--- TASK STATEMENT ---
Determine how many lines of the entries contain "computer". Reply with that number alone.

[Saved data entries]
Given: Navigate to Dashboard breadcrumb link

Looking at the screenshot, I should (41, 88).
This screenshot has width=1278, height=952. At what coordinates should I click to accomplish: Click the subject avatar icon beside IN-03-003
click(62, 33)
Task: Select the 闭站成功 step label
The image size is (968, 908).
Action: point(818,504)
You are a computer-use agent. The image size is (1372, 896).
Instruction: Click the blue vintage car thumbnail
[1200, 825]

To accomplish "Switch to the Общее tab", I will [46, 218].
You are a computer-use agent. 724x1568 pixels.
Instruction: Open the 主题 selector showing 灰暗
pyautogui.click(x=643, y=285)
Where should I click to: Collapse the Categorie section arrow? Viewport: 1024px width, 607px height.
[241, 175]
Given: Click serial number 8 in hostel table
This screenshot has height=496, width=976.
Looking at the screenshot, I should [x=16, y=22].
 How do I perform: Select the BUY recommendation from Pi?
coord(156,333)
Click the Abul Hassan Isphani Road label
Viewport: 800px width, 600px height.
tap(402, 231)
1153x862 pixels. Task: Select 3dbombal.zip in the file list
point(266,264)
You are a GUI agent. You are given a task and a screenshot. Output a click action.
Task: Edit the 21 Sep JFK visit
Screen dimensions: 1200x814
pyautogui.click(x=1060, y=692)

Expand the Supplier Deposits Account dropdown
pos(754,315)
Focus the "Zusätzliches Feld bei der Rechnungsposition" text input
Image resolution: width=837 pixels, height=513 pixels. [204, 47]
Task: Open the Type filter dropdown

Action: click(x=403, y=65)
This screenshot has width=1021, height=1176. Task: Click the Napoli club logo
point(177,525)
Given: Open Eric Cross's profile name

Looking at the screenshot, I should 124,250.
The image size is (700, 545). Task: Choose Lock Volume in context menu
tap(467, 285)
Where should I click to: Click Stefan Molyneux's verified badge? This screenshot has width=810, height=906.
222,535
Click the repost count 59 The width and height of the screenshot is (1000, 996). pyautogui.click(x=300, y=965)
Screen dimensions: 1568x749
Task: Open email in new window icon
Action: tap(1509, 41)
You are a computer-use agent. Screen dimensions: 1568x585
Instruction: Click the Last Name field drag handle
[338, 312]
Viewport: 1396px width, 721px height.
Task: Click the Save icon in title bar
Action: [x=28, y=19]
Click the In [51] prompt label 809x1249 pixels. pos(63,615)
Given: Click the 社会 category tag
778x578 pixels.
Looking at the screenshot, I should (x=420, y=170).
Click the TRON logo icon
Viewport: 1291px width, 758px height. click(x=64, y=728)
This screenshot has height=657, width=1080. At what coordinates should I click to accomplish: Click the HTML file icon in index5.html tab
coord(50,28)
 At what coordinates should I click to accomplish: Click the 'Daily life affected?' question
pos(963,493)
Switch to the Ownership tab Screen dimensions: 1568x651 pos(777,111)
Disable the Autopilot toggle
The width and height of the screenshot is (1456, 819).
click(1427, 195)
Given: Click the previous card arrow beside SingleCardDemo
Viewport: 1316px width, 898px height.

--- OUTPUT OF THE TASK ---
3